SUPPLIED RECORDS =>
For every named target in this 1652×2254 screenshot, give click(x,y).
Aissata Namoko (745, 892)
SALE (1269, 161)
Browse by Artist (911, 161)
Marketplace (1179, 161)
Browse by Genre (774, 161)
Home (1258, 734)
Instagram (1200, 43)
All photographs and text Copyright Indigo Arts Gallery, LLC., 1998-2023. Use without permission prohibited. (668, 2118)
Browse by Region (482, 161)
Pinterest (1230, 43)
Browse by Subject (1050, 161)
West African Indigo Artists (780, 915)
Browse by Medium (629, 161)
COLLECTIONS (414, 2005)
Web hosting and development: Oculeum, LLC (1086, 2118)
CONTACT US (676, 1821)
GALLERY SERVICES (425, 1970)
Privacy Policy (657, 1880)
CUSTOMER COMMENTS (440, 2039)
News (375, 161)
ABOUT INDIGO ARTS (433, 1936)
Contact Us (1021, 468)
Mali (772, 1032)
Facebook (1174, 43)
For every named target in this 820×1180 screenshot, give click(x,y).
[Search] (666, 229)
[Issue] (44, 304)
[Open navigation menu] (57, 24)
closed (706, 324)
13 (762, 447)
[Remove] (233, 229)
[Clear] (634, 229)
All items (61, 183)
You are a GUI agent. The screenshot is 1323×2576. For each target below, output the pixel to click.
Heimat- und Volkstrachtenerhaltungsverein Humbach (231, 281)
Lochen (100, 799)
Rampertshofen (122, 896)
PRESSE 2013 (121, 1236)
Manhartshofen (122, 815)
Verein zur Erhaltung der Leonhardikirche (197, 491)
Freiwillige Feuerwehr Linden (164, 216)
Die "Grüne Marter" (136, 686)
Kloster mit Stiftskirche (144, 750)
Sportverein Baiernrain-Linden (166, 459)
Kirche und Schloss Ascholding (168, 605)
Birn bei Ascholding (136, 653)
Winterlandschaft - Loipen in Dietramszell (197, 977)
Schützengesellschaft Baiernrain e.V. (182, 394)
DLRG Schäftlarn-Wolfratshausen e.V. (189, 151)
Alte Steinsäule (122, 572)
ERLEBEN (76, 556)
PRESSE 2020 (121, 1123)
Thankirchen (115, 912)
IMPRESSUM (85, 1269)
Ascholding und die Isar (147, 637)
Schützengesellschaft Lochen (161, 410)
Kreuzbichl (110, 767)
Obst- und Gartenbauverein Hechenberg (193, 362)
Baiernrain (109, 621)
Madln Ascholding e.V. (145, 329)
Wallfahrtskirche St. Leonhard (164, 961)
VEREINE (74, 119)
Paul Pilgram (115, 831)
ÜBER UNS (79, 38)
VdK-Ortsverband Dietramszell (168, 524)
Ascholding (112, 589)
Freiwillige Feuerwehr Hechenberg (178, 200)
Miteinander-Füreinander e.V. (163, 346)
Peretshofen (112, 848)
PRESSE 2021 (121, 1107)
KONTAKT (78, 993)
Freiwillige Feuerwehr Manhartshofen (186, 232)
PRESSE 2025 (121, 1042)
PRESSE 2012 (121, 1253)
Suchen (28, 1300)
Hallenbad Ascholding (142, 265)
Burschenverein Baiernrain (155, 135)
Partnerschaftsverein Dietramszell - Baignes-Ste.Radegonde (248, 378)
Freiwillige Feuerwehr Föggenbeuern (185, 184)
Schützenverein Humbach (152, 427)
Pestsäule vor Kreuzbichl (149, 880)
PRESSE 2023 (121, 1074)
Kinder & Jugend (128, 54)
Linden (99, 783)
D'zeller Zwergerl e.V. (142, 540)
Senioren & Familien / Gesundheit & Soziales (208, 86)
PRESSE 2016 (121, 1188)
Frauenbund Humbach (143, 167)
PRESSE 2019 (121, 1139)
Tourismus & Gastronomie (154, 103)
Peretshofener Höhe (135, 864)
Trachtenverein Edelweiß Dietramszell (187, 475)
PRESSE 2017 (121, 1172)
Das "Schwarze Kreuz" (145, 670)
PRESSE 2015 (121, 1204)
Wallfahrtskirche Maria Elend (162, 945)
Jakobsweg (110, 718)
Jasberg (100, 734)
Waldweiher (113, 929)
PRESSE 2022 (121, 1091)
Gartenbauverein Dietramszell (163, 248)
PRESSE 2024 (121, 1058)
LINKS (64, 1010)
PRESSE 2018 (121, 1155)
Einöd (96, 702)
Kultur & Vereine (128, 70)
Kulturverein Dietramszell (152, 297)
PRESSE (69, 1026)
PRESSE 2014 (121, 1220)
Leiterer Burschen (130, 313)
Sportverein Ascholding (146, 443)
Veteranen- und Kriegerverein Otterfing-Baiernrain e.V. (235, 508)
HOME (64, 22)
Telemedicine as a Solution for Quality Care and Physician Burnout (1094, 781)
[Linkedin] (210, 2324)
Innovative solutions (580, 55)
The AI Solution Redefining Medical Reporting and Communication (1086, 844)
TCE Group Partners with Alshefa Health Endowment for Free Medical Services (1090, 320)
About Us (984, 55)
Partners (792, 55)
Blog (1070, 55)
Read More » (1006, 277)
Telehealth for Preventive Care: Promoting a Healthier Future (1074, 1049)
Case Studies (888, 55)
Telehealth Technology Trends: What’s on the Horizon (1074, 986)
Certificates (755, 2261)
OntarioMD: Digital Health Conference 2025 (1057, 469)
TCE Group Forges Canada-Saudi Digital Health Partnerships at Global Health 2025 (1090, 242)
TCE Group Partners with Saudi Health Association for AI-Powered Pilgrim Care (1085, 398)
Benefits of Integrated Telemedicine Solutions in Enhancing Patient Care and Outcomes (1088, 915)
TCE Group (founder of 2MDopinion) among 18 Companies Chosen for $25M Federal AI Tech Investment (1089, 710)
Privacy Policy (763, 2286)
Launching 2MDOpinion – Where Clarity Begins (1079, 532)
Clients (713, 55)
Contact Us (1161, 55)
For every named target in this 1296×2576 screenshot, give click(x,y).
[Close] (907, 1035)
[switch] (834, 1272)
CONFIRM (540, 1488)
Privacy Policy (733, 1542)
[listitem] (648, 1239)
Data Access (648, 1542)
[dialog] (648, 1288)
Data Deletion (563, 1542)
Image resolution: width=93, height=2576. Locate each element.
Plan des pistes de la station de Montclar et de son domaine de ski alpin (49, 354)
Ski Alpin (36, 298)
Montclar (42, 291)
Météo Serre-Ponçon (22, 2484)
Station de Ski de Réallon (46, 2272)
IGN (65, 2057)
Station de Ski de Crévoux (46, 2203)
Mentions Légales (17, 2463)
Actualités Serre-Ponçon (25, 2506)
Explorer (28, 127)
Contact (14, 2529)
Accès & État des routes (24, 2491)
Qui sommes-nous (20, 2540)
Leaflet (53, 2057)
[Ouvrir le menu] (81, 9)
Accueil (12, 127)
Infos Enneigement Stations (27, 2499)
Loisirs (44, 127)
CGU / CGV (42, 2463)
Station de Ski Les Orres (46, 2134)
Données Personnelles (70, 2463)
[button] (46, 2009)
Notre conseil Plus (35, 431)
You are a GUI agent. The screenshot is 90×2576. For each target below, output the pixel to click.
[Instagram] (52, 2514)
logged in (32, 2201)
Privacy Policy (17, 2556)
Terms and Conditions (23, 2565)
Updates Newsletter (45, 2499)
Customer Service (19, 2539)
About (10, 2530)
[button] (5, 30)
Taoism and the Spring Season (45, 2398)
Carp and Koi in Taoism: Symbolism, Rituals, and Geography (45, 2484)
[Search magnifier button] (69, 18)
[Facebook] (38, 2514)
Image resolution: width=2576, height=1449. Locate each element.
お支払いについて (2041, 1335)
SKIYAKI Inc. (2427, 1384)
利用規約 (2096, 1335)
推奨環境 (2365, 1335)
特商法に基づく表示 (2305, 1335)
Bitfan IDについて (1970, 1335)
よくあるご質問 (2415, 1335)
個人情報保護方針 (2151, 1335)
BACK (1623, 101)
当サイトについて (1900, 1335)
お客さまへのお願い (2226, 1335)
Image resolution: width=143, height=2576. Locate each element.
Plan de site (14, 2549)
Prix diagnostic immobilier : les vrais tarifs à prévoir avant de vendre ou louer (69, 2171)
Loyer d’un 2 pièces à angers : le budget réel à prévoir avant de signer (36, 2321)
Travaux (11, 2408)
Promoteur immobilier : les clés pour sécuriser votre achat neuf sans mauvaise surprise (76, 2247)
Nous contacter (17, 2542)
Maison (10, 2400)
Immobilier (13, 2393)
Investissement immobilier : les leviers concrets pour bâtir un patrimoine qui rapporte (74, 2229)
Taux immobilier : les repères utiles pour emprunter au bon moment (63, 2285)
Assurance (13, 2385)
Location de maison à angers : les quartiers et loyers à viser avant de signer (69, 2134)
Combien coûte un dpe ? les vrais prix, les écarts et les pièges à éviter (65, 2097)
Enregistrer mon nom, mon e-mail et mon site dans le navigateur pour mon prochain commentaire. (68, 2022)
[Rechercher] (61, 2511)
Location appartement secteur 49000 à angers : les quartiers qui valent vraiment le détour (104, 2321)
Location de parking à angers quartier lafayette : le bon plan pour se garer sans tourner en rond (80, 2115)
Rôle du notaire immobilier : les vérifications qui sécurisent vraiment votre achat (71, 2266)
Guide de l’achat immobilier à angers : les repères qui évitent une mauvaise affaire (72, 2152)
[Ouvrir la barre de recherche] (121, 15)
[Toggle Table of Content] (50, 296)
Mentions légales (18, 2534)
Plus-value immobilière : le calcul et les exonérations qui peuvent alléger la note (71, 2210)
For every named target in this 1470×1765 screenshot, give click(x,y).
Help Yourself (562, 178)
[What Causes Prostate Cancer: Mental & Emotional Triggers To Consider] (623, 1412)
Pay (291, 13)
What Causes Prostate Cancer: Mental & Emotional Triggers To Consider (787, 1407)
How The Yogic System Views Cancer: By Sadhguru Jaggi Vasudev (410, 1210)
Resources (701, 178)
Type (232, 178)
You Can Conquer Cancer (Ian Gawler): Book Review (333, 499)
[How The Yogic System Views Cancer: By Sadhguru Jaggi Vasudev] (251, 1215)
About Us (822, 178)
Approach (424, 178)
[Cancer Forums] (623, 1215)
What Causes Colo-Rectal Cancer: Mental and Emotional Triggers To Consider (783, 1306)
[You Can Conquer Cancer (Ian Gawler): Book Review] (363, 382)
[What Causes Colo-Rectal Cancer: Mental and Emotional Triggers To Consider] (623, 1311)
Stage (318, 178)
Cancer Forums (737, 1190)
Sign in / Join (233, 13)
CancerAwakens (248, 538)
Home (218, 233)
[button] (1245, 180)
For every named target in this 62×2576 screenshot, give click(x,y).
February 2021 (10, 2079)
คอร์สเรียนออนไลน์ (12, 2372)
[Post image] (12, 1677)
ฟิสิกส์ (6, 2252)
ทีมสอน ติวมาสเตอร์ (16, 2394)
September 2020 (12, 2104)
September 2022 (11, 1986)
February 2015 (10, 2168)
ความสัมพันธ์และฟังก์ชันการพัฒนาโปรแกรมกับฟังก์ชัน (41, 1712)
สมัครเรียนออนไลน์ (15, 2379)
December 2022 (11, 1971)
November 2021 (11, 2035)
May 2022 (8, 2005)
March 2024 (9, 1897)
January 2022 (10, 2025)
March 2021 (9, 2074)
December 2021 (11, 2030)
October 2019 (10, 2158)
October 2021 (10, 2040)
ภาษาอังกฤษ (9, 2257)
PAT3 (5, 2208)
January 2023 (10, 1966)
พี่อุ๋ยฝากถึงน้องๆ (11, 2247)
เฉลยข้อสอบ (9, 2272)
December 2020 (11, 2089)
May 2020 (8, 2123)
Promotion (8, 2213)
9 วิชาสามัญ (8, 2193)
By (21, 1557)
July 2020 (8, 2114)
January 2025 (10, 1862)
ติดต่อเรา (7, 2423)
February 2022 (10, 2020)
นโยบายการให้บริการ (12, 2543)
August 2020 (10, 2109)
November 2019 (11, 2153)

YOUR OBJECTIVE => All that is wanted is the stretch of lines above from the one containing "Case Studies (888, 55)" through the one containing "Benefits of Integrated", duplicated exactly.

TASK RESULT =>
Case Studies (888, 55)
Telehealth Technology Trends: What’s on the Horizon (1074, 986)
Certificates (755, 2261)
OntarioMD: Digital Health Conference 2025 (1057, 469)
TCE Group Forges Canada-Saudi Digital Health Partnerships at Global Health 2025 (1090, 242)
TCE Group Partners with Saudi Health Association for AI-Powered Pilgrim Care (1085, 398)
Benefits of Integrated Telemedicine Solutions in Enhancing Patient Care and Outcomes (1088, 915)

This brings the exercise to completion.